▶ WHAT NEEDS TO BE DONE:
Select all lines holding the word "computer" from the entries that follow.

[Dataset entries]
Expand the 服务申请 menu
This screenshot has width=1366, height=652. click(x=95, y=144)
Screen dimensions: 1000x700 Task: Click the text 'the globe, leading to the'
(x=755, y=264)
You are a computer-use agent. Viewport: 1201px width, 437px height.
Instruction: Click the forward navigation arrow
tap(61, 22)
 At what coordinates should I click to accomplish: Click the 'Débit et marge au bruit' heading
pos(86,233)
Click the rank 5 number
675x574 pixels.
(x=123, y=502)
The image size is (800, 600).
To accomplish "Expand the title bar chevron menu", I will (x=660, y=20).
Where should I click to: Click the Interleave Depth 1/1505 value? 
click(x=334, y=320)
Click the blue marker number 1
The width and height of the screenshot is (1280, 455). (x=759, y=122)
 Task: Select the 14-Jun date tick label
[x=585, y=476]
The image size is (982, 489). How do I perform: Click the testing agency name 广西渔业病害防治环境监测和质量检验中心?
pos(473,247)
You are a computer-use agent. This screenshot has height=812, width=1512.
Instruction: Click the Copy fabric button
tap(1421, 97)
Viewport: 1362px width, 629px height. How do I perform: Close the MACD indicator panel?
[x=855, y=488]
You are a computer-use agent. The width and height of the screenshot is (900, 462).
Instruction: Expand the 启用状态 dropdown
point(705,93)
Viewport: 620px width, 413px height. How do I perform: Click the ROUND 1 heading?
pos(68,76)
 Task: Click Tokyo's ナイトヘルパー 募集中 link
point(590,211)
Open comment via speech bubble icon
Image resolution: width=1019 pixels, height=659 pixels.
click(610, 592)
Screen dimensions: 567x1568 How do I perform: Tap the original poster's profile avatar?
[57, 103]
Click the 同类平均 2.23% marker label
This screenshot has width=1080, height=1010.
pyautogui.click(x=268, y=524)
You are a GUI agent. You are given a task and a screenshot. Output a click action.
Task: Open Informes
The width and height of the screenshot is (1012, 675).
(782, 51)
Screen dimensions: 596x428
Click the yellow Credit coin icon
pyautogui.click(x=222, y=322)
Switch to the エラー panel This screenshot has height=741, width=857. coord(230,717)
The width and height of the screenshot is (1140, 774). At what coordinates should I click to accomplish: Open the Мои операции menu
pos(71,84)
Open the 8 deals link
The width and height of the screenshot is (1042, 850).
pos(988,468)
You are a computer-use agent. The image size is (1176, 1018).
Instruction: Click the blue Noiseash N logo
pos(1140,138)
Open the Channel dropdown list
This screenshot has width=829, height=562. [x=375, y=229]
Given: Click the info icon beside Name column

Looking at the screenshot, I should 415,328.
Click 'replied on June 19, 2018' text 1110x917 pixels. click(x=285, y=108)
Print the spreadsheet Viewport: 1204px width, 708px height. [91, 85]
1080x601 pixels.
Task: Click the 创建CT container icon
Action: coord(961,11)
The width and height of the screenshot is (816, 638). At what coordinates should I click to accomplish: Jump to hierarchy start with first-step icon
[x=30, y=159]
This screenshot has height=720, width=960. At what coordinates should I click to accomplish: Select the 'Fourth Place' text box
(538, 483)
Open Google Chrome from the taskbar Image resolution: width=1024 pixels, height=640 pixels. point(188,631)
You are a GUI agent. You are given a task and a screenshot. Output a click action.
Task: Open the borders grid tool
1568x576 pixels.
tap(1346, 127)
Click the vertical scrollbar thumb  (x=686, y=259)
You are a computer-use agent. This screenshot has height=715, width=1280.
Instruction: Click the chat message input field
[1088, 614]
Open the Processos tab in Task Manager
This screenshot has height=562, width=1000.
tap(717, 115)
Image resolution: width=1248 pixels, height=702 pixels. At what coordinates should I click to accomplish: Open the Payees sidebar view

▶ REPLY:
You are a computer-use agent. Viewport: 1201px width, 437px height.
You are a computer-use agent. This screenshot has height=812, width=1512.
You are a computer-use agent. The width and height of the screenshot is (900, 462).
You are a computer-use agent. The image size is (1176, 1018).
You are a computer-use agent. This screenshot has height=715, width=1280.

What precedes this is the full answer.